Merz and Macron agree shared tech agenda, including 'strategic' public procurement
Today’s Franco-German joint roadmap includes agreements on AI, quantum, digital sovereignty and startups
At a meeting in Toulon on Friday, French president Emmanuel Macron and German chancellor Friedrich Merz signed up to a shared tech agenda.
The two governments, still the EU’s central power brokers, occasionally hold joint cabinet meetings, with today’s being the first for more than two years – reviving a partnership that suffered under the prior German government.
The governments adopted an economic agenda today which includes a number of shared ideas on tech.
Both will jointly submit a proposal to the Commission on how to simplify the EU’s digital laws, including the AI Act, they said. They will also “exchange on a report” about how much of a market there is for companies who want to use European cloud providers as back-up to US hyperscalers.
But the Franco-German shared agenda on tech only goes so far – highlighting some areas of continued disagreement.
On a planned European company entity, which European startups are keen on to boost growth, France has so far been more enthusiastic. The pair now say they will work together, but doubts about undermining social protections remain.
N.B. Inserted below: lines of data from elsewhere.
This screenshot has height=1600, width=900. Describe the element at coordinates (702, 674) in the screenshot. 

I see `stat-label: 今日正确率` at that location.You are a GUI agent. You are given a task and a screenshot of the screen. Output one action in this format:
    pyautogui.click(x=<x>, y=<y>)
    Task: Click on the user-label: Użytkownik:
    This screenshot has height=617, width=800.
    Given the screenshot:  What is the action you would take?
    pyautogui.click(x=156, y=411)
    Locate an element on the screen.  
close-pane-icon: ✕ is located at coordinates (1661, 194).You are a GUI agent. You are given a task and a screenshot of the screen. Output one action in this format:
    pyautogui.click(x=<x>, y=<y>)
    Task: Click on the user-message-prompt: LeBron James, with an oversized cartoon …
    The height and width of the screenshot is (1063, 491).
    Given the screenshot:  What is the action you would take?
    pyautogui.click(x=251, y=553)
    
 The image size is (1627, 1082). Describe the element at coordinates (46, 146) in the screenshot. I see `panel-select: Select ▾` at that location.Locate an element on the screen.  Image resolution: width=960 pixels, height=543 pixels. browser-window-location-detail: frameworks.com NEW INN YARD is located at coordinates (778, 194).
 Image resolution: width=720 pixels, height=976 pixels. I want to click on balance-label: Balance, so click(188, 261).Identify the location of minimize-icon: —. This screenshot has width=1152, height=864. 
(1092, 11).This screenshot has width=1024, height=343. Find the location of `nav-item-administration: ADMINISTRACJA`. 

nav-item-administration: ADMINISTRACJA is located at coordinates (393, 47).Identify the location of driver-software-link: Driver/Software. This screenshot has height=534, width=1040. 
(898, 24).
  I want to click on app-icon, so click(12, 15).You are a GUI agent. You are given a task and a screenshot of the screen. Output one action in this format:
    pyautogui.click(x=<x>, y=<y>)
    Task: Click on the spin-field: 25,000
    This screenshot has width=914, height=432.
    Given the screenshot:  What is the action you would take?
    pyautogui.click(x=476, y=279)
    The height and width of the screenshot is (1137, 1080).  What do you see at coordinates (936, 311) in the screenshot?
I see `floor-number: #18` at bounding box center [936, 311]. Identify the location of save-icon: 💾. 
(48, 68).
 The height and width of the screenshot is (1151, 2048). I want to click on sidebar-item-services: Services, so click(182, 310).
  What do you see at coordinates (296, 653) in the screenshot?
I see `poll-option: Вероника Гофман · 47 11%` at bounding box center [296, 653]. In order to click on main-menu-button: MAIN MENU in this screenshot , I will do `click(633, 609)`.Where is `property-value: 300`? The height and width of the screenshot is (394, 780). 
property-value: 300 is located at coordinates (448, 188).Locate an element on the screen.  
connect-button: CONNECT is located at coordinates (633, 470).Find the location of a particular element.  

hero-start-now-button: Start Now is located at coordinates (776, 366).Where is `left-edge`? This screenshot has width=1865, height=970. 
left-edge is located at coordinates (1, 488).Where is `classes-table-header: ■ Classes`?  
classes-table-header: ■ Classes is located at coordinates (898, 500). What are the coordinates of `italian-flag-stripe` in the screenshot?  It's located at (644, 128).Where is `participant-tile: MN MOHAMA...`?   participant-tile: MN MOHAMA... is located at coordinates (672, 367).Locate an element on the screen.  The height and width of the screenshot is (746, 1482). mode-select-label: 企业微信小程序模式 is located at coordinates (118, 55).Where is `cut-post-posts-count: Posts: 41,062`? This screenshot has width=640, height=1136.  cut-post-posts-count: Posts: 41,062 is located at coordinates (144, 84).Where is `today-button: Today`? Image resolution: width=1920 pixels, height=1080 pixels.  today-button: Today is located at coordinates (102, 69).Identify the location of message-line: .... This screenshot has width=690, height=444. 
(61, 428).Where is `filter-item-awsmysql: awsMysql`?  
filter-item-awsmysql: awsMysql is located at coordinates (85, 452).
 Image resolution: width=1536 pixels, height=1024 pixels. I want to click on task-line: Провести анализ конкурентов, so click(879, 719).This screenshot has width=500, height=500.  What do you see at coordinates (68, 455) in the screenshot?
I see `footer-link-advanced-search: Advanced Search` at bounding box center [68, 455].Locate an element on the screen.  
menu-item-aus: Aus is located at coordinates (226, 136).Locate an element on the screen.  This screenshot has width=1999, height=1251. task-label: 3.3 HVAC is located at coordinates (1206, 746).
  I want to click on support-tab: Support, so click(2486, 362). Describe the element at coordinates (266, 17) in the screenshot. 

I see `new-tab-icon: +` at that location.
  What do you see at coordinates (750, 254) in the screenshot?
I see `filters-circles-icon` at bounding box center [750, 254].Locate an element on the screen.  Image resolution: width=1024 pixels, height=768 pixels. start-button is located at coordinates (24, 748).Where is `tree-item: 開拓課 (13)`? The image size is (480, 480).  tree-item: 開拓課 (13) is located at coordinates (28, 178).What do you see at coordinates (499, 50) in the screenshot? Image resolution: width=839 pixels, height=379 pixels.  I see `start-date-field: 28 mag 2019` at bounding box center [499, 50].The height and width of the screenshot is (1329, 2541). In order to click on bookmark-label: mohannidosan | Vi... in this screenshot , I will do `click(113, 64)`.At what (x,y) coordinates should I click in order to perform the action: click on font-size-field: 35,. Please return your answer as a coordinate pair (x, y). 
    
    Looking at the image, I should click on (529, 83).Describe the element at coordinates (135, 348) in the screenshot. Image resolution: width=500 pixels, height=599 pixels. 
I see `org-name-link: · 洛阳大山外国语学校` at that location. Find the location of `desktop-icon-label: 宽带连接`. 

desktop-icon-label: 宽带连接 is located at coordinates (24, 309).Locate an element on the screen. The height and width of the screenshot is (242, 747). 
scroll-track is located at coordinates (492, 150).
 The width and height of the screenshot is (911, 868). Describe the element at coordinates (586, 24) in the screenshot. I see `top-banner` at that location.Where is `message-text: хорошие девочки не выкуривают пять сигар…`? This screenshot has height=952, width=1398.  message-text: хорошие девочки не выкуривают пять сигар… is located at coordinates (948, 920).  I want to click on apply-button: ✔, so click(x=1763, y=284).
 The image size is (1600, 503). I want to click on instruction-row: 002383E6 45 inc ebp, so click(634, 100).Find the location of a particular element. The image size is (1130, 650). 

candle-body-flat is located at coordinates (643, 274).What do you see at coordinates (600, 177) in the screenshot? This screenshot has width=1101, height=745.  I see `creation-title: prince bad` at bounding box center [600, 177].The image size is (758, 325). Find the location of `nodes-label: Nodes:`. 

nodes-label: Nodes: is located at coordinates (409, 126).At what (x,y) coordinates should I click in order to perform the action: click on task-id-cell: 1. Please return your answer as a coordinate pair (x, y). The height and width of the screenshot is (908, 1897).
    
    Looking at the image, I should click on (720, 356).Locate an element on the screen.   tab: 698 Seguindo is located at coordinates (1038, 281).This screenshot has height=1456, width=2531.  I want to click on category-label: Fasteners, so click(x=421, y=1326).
Space is another controversial issue, with Germany an established critic of the EU’s push to regulate the space economy. Notably, the Commission’s plan for a Space Act does not merit a mention in the agenda.
Restrained ‘yes’ for European preferences
But the two government do want to create joint AI foundation models through existing EU programmes. Experts will be exchanged between AI factories and other institutions using AI, with France building an “Alliance incubator” to support public sector rollout.
On quantum, France and Germany want to set up a common ecosystem of applications and software – something Europe sorely needs, albeit the agenda is thin on details.
Work on sovereign workplaces, which the two are already working on (with Italy and the Netherlands), will be scaled up and aligned. They want to prioritise private sector solutions, which tacks closer to Germany’s approach so far.
The agenda also includes a “Eurostack“-style call for European preference in public procurement – in “critical strategic areas”, at least for “viable, targeted” technologies. (Although the agenda does not explicitly use the Eurostack initiative’s name, despite both governments previously expressing their support.)
The duo are also planning to hold a digital sovereignty summit on 18 November with the Commission and other EU countries.